Senate Democrats said Court decided to step down because of the severity of the rare disorder, which can lead to paralysis, but which can be treated, and which the National Institutes of Health said about 70% of people recover from fully.
“It has been the honor of my life to serve the people of Colorado and I am deeply saddened that this chapter of my life is at a close. But I am excited by the work my colleagues are undertaking and will continue to cheer them on and be an active citizen of Senate District 31,” Court said in a statement. “I would also like to thank all of my wonderful supporters and constituents––I could have never achieved what I did without your unfailing passion and guidance.”
Court’s replacement will be picked by the Senate District 31 Committee. Rep. Chris Hansen, D-Denver, was already declared to run for the SD31 seat after Court said she would not seek re-election.

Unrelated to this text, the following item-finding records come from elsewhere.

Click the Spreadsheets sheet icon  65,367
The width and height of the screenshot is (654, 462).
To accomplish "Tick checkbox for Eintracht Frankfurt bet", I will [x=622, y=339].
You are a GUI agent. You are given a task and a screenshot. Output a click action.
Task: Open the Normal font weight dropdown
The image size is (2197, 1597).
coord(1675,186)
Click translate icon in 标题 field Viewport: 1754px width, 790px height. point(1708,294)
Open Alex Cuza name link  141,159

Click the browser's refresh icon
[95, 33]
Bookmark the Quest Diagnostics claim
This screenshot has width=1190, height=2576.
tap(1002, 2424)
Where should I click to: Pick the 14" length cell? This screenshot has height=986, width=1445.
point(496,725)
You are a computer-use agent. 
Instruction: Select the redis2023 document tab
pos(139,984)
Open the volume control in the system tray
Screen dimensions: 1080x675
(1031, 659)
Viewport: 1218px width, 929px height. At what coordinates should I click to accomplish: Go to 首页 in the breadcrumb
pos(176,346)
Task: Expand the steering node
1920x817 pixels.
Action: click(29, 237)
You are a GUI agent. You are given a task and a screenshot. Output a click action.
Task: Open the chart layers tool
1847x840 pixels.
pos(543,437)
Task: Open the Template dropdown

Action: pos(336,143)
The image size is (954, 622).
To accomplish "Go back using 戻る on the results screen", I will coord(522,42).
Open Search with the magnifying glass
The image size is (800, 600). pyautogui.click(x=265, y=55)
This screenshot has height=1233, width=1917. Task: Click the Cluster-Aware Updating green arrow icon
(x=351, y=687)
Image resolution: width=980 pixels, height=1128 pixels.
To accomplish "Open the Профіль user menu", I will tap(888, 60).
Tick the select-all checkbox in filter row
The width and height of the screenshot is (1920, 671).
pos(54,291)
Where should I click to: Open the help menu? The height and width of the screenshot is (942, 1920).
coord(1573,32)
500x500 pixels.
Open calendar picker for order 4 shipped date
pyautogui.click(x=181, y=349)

Between Jan. 16 and when her replacement is appointed, the Democrats’ majority in the Senate will be 18-16, and Sen. Brittany Pettersen, D-Lakewood, is due to have a baby in the coming weeks, which would narrow the majority to 17-16.
Sen. Angela Williams, another Denver Democrat, also announced Monday she would not seek re-election in 2020, meaning there will be two new senators from Denver for 2021.
Senate President Leroy Garcia, D-Pueblo, said Court was fiercely dedicated to the people of Colorado and called her “a remarkable woman whose leadership has stood the test of time.”
“We are all very grateful for her time as Chair of the Finance Committee and President Pro Tempore of the Senate—positions I always felt confident in knowing they were led by a person with such experience and dedication,” Garcia added. “We hold Senator Court in our thoughts during this difficult time and send her much healing.”
Gov. Jared Polis (D) called Court a “tireless champion for Coloradans at the capitol.”
“From the House to the Senate, she fought for fiscal reform and stood up for her constituents - no one has a clearer compass on the issues she cares about,” Polis said. “Sen. Court’s grit and effectiveness as a legislator will be missed. I wish Sen. Court a speedy and complete recovery as she and her family overcome this challenge.”